Sunday, 2 March 2014

Development of Ideas and the Truth of the Story

I felt like, perhaps I went in to my ideas more in depth without looking at why the subject area I wanted to go in was important and making this real issue real to me. Because of course it is unfortunate for people experiencing oppression but I as the creator needed a true perspective coming from myself.

A group critique of ideas so far helped me to realise maybe the subject I wanted to go in was taken from a perspective I was sympathising with rather than empathising with. Instead of the usual feeling sorry for the main characters I was choosing to focus on the issue was really more personal than I expected.
It was the feeling of guilt from me being privileged within the feminist group I was part of. Because of this, my time was spent dealing with the guilt of trying to feel and think like a moral person but no do what a oral person might do. Of course it was debatable from what some people think to what we could do to really help those that we keep talking about as being in a terrible place at the time but again it was all talk and not as much action.

I decided to look in to ideas of why I, and perhaps many other privileged  people, have such a tough time in getting out and doing something. The first few ideas which I found was the idea that many privileged people are born in to a comforting environment thus not giving them the strong backbone to go out and experience the varying life styles of other people. Whilst an upper middle class person could pay some money for different charities a month a lower middle class person may need their money for themselves. To pay for necessities to live and a few luxuries to live life happily in a world which revolves mainly around money.
My mum was raised in a Methodist, left wing family who buy us a goat for a family in Africa every Christmas, prioritise fair trade products, only buy fruits grown in season and don't allow the Daily Mail inside the house. I asked her about how there's a promotion of being moral more than there actually is the act of being moral and she explained how this was why many people with depression tend to be of a privileged background. There's the question of is someone who has no knowledge and no bother to find out about what's wrong in the world more moral than the person who knows but doesn't push themselves to try and sort those out. Then there's the question of do we really have the power to do that?
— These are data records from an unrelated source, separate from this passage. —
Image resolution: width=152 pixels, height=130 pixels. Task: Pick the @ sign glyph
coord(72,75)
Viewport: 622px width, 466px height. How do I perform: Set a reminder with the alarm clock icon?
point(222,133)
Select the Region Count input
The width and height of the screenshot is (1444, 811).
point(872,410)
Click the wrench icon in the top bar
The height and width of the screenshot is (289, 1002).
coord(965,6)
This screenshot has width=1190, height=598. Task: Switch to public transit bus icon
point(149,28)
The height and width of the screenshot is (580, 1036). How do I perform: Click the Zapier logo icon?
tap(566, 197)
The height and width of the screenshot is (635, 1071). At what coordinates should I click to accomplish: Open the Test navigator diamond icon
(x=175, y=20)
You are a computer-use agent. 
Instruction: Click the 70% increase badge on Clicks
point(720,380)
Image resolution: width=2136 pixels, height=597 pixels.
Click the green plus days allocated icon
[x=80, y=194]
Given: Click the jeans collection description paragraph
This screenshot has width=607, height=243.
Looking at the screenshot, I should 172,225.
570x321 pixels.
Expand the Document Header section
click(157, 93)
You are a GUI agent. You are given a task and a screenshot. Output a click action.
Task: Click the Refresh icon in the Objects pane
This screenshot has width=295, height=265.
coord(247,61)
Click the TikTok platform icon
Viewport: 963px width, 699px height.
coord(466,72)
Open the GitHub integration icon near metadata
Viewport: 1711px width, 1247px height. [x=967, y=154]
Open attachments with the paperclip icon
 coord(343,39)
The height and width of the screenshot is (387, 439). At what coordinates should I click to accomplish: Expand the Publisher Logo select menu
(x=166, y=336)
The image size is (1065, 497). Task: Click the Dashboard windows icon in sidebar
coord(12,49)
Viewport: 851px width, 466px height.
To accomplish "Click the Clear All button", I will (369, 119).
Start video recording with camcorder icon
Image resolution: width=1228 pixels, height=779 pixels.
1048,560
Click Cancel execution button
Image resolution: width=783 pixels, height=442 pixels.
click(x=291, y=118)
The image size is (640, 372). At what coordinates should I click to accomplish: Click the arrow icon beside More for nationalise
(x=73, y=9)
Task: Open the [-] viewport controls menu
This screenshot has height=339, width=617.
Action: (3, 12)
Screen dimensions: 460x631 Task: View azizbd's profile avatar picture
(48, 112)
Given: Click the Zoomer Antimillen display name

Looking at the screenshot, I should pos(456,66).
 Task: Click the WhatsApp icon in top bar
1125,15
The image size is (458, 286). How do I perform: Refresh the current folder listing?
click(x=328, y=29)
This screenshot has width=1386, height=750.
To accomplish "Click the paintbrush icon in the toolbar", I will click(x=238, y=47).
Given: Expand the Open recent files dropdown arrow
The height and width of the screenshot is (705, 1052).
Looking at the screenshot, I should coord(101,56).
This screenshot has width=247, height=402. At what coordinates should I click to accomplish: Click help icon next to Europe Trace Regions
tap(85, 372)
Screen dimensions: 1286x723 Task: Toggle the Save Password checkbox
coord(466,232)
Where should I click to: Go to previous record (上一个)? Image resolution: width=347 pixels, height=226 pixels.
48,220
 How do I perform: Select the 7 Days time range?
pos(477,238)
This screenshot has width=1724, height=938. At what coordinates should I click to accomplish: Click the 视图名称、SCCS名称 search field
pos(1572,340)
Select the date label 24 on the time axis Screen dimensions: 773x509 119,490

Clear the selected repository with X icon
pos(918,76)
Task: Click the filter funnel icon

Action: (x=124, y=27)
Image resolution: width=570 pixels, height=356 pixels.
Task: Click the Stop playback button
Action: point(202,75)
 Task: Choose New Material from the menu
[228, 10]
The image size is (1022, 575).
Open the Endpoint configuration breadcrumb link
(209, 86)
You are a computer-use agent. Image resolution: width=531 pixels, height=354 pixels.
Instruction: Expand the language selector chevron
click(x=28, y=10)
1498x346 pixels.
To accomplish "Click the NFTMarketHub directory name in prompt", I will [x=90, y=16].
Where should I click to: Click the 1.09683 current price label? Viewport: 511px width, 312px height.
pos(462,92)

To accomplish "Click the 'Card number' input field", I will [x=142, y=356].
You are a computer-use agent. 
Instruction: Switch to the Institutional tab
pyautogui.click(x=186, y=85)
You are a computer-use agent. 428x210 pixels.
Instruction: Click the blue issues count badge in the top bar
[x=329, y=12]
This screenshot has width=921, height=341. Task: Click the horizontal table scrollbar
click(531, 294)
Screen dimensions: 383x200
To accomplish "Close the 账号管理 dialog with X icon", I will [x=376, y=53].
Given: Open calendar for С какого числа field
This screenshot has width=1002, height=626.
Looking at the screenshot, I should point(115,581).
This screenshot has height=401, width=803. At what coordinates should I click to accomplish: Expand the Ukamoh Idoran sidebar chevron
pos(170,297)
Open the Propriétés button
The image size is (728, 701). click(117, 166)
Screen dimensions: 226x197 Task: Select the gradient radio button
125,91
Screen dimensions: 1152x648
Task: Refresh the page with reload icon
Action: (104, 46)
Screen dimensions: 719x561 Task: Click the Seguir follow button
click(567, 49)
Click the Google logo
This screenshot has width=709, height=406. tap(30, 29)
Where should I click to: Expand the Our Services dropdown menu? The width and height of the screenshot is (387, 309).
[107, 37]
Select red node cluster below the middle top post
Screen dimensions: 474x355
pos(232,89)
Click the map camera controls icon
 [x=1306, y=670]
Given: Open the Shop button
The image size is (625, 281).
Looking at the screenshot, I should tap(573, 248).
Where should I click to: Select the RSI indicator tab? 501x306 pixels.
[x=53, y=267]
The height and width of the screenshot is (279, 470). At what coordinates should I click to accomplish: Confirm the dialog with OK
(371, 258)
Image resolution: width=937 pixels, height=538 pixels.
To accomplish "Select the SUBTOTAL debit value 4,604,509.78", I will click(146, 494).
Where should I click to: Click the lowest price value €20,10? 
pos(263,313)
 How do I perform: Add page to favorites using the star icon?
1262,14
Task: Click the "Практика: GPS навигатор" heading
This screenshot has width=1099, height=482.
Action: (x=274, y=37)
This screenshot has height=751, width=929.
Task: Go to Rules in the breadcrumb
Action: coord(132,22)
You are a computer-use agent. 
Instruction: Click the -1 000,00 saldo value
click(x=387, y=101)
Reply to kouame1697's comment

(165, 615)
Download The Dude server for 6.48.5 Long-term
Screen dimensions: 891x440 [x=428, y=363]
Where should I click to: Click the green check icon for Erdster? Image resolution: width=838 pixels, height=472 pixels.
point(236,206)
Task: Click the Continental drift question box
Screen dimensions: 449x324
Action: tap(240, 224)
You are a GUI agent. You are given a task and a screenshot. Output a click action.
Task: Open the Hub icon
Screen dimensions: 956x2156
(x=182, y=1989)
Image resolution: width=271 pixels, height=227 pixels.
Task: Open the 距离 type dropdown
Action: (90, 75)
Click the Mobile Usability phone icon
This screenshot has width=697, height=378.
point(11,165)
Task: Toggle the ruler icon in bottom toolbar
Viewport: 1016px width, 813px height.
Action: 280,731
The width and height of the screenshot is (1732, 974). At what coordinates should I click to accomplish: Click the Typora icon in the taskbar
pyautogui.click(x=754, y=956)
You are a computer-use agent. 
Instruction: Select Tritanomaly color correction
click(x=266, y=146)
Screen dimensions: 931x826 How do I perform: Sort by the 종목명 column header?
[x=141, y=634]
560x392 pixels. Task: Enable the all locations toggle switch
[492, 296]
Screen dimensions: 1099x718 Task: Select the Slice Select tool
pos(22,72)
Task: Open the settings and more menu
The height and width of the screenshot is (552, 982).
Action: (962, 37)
Bit by bit, this subject of the project was becoming more and more interesting and eye opening for me in finding out about myself as well as creating an issue I had not really seen in a story before. I feel like I could have asked more people about these questions, perhaps within the movement I followed. At the moment most of the questions I kept asking myself were being directed at me more than similar people. Again probably due to this idea of guilt and self criticism which is something I've become quite used to.